Given request: Can you copy the review of The Wire below word for word, from "The premise: a" to "season and conclusion."?

Text to read:
[start]

Plus, a show about a wiretap? Really, HBO? Really? How does that last for more than a few weeks?

Flashforward to last summer. Don't ask me why, but I Netflixed the first two episodes of the Wire.

And oh my God, I fell in love.  Amazing characters, extremely well written, not at all a procedural but a drama, and a sort of Shakespearean one at that, with characters on many different levels of authority -- police chiefs, their underlings, their underlings, lawyers, judges, addicts, pushers and drug lords -- all treated as subjects, with desires and histories and pressures.

The premise: a troublemaking homicide detective in Baltimore wants to take down one of the main drug lord families in town, the Barksdale family, and has to fight against not only their incredible machine but his own demons and a screwed up criminal justice system to do it.

The Wire went five seasons, and in each season it took the extremely unusual tack of shifting its story to a different part of Baltimore, and different issues, like shipping or politics or education.  Some seasons took a little getting used to; others, particularly the season connected to the school system, grabbed you right from the first few moments and never let you go.  But all along that story of trying to take down the drug kingpins remained, and stayed compelling, right until the crazy, unexpected last season and conclusion.

[end]

Dataset content:
[start]

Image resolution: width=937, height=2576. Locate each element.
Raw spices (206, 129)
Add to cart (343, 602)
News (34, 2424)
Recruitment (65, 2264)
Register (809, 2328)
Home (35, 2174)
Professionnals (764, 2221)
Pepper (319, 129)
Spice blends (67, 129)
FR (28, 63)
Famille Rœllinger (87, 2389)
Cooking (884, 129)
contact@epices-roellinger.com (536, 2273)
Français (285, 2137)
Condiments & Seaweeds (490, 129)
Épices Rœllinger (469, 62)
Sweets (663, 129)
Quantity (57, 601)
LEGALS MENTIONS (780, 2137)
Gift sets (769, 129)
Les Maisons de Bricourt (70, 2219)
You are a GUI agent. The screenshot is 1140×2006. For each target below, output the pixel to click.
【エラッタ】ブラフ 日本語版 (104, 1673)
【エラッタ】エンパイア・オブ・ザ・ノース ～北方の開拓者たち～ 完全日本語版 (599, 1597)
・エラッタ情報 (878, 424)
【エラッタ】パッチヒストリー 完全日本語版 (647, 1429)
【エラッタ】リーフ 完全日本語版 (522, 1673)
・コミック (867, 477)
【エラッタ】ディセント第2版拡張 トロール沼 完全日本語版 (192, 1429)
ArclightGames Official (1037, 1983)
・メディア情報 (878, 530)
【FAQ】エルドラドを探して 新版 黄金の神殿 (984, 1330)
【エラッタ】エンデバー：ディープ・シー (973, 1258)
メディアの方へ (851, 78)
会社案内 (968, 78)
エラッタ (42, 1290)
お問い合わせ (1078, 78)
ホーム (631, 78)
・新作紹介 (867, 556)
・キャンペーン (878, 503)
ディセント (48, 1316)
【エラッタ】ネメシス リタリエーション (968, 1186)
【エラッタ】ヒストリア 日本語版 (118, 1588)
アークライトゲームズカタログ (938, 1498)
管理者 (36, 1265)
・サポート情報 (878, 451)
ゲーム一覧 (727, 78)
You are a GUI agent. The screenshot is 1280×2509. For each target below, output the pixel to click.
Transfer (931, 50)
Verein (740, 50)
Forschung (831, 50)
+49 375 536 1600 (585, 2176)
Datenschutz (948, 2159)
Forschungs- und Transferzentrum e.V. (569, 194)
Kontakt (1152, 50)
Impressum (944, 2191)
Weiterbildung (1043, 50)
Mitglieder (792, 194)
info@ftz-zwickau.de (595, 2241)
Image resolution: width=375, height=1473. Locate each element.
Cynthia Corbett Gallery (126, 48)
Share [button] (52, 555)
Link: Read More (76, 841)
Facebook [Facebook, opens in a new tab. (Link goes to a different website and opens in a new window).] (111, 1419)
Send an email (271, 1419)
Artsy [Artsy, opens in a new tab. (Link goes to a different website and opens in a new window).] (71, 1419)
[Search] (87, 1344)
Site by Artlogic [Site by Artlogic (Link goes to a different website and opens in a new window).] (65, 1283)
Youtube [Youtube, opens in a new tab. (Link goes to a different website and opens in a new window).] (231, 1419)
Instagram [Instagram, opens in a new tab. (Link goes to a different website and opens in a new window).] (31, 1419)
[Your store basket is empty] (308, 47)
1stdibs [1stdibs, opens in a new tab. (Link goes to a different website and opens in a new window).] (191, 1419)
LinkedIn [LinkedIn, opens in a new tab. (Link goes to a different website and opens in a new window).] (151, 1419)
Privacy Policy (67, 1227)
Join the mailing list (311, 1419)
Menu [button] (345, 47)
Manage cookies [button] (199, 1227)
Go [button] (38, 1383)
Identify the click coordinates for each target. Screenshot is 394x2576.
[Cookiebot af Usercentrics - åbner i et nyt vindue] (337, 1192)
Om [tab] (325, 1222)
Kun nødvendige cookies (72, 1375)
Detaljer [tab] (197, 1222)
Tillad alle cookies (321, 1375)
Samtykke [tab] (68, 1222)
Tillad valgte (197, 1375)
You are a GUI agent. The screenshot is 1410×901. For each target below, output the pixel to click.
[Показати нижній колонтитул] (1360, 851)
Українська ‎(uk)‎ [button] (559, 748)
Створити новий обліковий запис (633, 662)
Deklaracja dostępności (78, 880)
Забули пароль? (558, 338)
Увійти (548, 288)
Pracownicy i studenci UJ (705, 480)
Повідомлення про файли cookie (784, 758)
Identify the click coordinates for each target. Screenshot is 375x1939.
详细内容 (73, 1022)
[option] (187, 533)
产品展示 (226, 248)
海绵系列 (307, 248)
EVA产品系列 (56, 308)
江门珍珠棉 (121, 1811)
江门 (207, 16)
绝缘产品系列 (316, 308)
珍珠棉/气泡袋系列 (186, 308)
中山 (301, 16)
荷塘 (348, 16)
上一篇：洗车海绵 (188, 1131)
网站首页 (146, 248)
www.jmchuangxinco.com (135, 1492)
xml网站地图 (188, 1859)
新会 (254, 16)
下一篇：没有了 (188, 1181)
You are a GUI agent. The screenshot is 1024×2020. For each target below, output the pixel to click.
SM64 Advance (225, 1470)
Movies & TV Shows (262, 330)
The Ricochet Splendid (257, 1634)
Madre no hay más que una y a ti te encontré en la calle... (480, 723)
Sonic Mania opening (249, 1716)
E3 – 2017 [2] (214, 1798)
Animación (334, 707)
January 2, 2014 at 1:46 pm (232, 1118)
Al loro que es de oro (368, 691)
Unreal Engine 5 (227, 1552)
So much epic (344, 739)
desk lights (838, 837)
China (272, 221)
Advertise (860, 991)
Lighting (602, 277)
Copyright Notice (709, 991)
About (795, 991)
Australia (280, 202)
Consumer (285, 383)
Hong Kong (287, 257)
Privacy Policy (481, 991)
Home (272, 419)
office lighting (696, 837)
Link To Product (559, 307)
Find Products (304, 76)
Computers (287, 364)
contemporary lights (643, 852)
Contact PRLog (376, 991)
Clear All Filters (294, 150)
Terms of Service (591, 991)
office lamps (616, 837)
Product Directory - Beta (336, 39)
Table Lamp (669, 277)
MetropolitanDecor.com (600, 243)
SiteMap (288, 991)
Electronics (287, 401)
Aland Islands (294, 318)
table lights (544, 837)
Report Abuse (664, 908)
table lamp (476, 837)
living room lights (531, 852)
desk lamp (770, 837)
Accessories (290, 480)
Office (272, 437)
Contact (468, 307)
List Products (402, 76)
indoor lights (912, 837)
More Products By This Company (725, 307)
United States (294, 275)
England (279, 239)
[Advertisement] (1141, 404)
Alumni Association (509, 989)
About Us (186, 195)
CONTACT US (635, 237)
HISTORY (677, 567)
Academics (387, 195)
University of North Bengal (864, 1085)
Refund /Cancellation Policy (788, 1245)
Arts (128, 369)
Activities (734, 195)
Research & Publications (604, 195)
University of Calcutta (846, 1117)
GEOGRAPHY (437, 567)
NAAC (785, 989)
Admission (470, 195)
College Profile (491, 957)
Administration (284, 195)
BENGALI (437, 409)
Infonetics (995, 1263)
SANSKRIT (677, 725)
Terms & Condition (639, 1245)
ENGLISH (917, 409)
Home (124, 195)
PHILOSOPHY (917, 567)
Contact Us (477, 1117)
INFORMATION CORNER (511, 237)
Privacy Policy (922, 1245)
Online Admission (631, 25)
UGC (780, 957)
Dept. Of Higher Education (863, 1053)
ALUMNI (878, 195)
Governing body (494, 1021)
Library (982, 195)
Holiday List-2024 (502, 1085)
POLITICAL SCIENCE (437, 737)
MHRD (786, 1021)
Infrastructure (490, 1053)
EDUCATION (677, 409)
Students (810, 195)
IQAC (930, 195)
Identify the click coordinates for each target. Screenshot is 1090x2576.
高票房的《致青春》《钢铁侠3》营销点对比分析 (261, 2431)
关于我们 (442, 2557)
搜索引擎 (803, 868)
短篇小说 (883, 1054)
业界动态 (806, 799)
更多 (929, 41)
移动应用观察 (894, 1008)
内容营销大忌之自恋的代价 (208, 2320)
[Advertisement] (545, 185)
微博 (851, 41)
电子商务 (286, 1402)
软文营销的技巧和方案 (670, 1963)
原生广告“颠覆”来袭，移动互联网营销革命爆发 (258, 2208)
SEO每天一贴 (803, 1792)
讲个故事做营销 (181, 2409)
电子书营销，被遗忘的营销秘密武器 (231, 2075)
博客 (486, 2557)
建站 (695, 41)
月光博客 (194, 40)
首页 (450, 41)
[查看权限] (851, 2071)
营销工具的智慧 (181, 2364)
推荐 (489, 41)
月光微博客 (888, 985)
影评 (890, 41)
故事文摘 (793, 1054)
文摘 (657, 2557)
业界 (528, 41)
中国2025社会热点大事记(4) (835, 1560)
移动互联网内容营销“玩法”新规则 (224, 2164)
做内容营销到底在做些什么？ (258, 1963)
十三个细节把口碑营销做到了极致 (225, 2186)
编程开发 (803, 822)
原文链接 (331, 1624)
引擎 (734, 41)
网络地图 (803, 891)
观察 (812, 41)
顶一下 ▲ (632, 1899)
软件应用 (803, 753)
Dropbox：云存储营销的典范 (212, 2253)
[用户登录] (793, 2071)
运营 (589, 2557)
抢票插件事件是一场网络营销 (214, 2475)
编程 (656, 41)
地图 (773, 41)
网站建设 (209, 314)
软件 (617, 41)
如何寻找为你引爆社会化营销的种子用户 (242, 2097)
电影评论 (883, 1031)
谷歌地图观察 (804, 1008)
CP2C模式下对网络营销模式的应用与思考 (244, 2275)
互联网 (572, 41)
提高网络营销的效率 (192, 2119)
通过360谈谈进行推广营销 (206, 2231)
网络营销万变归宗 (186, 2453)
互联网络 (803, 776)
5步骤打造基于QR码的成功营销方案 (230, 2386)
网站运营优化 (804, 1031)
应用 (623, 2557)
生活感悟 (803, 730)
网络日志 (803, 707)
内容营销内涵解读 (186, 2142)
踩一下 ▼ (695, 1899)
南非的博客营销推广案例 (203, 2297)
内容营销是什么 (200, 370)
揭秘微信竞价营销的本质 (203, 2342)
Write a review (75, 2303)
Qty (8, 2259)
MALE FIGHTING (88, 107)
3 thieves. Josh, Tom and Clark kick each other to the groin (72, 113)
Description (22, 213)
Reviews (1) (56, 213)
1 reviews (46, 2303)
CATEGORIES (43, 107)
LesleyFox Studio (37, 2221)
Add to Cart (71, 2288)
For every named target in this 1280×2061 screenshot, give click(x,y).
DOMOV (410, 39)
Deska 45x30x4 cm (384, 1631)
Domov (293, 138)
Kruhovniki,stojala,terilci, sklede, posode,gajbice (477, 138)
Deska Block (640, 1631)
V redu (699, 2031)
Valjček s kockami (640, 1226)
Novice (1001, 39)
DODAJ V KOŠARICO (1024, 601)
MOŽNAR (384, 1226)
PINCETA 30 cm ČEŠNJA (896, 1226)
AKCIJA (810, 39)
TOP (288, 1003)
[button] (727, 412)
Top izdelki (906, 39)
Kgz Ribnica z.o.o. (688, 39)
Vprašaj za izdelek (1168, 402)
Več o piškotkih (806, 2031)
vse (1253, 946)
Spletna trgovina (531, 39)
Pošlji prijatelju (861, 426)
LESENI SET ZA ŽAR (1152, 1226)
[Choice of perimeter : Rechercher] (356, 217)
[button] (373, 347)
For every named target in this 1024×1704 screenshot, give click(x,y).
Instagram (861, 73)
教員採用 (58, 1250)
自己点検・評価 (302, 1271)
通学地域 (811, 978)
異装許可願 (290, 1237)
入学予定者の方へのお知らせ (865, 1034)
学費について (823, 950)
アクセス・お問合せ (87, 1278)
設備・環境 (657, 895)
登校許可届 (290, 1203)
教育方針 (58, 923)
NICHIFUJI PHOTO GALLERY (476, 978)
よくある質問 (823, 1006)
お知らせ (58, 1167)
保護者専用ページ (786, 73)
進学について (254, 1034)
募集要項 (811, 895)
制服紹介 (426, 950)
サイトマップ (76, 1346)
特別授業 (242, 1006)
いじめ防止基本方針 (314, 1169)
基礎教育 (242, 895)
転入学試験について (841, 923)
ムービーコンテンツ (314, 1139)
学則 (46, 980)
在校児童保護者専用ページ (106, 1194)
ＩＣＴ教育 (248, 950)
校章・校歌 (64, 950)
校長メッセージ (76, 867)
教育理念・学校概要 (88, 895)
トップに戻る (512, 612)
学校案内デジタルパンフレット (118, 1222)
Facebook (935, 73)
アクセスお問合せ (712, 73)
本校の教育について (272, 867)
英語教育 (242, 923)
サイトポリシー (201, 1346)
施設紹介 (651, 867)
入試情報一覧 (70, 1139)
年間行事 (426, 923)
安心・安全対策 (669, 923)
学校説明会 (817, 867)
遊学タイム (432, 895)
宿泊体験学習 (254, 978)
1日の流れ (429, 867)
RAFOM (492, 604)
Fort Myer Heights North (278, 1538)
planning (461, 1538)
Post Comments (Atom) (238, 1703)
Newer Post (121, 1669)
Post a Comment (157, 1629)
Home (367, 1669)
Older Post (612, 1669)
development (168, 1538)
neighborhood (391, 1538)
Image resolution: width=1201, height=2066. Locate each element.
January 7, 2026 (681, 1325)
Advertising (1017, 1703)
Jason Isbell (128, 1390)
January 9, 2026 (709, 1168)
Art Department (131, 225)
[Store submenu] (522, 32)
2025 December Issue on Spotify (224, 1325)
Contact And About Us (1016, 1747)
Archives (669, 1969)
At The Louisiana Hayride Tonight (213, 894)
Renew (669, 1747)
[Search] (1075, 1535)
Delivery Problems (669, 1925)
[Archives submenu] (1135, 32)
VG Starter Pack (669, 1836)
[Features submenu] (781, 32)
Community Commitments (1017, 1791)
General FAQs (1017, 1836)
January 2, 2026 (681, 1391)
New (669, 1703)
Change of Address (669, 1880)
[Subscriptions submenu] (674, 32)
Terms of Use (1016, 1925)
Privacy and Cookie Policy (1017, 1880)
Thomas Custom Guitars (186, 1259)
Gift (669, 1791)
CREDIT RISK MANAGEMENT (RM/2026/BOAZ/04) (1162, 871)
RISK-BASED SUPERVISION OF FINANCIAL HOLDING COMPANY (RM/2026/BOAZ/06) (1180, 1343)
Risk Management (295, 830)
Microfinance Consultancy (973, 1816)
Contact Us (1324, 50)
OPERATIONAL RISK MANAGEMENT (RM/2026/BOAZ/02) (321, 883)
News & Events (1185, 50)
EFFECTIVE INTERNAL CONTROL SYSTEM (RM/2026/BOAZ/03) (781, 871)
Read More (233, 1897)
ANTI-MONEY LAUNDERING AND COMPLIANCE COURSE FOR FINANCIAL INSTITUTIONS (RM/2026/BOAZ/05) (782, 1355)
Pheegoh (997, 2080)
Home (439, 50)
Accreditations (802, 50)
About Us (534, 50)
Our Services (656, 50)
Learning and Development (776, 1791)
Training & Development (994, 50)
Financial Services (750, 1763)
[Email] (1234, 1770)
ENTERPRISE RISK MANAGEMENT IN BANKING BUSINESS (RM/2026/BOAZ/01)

[end]

Answer to the task:
The premise: a troublemaking homicide detective in Baltimore wants to take down one of the main drug lord families in town, the Barksdale family, and has to fight against not only their incredible machine but his own demons and a screwed up criminal justice system to do it.

The Wire went five seasons, and in each season it took the extremely unusual tack of shifting its story to a different part of Baltimore, and different issues, like shipping or politics or education.  Some seasons took a little getting used to; others, particularly the season connected to the school system, grabbed you right from the first few moments and never let you go.  But all along that story of trying to take down the drug kingpins remained, and stayed compelling, right until the crazy, unexpected last season and conclusion.